- EXERCISE PROMPT
Copy the listing below word for word, keeping every line unchanged.

Records from a data collection
-- begin --
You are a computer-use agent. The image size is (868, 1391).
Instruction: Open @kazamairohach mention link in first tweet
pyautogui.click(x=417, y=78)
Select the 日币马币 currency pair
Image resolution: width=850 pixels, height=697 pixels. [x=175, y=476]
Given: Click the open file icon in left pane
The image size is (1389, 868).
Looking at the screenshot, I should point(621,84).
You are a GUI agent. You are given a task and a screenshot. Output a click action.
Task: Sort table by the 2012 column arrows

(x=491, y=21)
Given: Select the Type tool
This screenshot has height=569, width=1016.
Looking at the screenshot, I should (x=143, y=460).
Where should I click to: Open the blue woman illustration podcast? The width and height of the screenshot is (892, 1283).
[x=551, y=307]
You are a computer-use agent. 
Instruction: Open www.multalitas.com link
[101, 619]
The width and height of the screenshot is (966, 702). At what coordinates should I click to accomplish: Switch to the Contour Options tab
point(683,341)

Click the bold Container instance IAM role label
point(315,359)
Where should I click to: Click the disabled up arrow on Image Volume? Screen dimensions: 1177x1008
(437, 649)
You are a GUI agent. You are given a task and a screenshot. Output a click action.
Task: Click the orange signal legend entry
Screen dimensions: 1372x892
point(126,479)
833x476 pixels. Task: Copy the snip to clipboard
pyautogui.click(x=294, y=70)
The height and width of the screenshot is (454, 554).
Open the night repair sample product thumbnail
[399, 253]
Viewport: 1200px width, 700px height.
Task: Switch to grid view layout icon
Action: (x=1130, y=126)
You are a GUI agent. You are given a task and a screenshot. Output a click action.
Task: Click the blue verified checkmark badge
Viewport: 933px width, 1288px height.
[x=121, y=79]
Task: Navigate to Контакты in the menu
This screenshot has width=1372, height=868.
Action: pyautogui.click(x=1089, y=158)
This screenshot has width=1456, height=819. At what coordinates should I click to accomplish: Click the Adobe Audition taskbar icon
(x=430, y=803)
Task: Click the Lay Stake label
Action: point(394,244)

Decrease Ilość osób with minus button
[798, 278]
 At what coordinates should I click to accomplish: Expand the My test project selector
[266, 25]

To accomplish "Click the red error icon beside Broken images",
-- end --
- SOLVED PROBLEM
You are a computer-use agent. The image size is (868, 1391).
Instruction: Open @kazamairohach mention link in first tweet
pyautogui.click(x=417, y=78)
Select the 日币马币 currency pair
Image resolution: width=850 pixels, height=697 pixels. [x=175, y=476]
Given: Click the open file icon in left pane
The image size is (1389, 868).
Looking at the screenshot, I should point(621,84).
You are a GUI agent. You are given a task and a screenshot. Output a click action.
Task: Sort table by the 2012 column arrows

(x=491, y=21)
Given: Select the Type tool
This screenshot has height=569, width=1016.
Looking at the screenshot, I should (x=143, y=460).
Where should I click to: Open the blue woman illustration podcast? The width and height of the screenshot is (892, 1283).
[x=551, y=307]
You are a computer-use agent. 
Instruction: Open www.multalitas.com link
[101, 619]
The width and height of the screenshot is (966, 702). At what coordinates should I click to accomplish: Switch to the Contour Options tab
point(683,341)

Click the bold Container instance IAM role label
point(315,359)
Where should I click to: Click the disabled up arrow on Image Volume? Screen dimensions: 1177x1008
(437, 649)
You are a GUI agent. You are given a task and a screenshot. Output a click action.
Task: Click the orange signal legend entry
Screen dimensions: 1372x892
point(126,479)
833x476 pixels. Task: Copy the snip to clipboard
pyautogui.click(x=294, y=70)
The height and width of the screenshot is (454, 554).
Open the night repair sample product thumbnail
[399, 253]
Viewport: 1200px width, 700px height.
Task: Switch to grid view layout icon
Action: (x=1130, y=126)
You are a GUI agent. You are given a task and a screenshot. Output a click action.
Task: Click the blue verified checkmark badge
Viewport: 933px width, 1288px height.
[x=121, y=79]
Task: Navigate to Контакты in the menu
This screenshot has width=1372, height=868.
Action: pyautogui.click(x=1089, y=158)
This screenshot has width=1456, height=819. At what coordinates should I click to accomplish: Click the Adobe Audition taskbar icon
(x=430, y=803)
Task: Click the Lay Stake label
Action: point(394,244)

Decrease Ilość osób with minus button
[798, 278]
 At what coordinates should I click to accomplish: Expand the My test project selector
[266, 25]

To accomplish "Click the red error icon beside Broken images",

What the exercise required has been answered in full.